=== Begin Enclosure ===

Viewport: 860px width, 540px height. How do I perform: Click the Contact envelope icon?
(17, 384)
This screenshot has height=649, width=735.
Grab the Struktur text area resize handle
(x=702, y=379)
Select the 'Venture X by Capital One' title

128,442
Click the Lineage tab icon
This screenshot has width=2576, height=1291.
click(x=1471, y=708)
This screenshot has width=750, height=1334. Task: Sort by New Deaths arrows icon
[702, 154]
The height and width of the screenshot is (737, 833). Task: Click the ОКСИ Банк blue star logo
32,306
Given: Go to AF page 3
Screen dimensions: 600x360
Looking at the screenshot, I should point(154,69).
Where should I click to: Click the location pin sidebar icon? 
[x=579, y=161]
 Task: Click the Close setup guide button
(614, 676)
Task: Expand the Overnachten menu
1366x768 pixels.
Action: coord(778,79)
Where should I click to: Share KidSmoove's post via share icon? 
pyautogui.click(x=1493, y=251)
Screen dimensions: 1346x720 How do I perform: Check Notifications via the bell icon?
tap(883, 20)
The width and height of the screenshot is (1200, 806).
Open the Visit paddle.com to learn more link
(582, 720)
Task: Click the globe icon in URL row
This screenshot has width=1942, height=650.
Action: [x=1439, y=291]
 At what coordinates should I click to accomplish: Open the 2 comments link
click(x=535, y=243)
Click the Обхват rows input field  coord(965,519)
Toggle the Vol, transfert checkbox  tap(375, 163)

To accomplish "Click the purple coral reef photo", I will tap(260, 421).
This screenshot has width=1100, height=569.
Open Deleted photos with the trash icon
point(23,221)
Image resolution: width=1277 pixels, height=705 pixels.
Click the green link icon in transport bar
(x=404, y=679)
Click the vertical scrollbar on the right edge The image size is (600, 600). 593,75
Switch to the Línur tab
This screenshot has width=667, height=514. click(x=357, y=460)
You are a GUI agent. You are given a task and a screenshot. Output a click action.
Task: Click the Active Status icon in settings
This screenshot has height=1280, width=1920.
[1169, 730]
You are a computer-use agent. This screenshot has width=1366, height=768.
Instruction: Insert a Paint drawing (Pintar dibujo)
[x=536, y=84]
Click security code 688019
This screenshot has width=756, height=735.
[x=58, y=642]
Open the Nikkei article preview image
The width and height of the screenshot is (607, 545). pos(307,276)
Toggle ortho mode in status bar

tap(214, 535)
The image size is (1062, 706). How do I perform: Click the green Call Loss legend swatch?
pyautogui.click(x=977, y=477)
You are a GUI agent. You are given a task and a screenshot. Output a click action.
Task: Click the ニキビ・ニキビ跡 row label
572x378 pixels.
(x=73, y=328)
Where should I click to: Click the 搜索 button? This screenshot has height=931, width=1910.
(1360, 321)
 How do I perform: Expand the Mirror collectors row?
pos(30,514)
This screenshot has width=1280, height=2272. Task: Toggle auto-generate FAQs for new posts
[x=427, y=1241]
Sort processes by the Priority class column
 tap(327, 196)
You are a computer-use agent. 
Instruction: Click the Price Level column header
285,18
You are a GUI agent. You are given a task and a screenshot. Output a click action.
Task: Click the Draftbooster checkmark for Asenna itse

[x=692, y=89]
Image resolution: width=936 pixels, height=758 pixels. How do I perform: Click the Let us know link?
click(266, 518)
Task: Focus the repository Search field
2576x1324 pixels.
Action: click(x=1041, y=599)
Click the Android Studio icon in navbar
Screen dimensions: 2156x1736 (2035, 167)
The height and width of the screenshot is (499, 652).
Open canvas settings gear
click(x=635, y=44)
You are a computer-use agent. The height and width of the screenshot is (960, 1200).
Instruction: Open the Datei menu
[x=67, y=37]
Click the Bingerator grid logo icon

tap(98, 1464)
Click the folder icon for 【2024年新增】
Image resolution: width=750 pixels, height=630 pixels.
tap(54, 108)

=== End Enclosure ===

Print the records above verbatim from their first line to the line containing "Given: Go to AF page 3", both included, and stop there.

Viewport: 860px width, 540px height. How do I perform: Click the Contact envelope icon?
(17, 384)
This screenshot has height=649, width=735.
Grab the Struktur text area resize handle
(x=702, y=379)
Select the 'Venture X by Capital One' title

128,442
Click the Lineage tab icon
This screenshot has width=2576, height=1291.
click(x=1471, y=708)
This screenshot has width=750, height=1334. Task: Sort by New Deaths arrows icon
[702, 154]
The height and width of the screenshot is (737, 833). Task: Click the ОКСИ Банк blue star logo
32,306
Given: Go to AF page 3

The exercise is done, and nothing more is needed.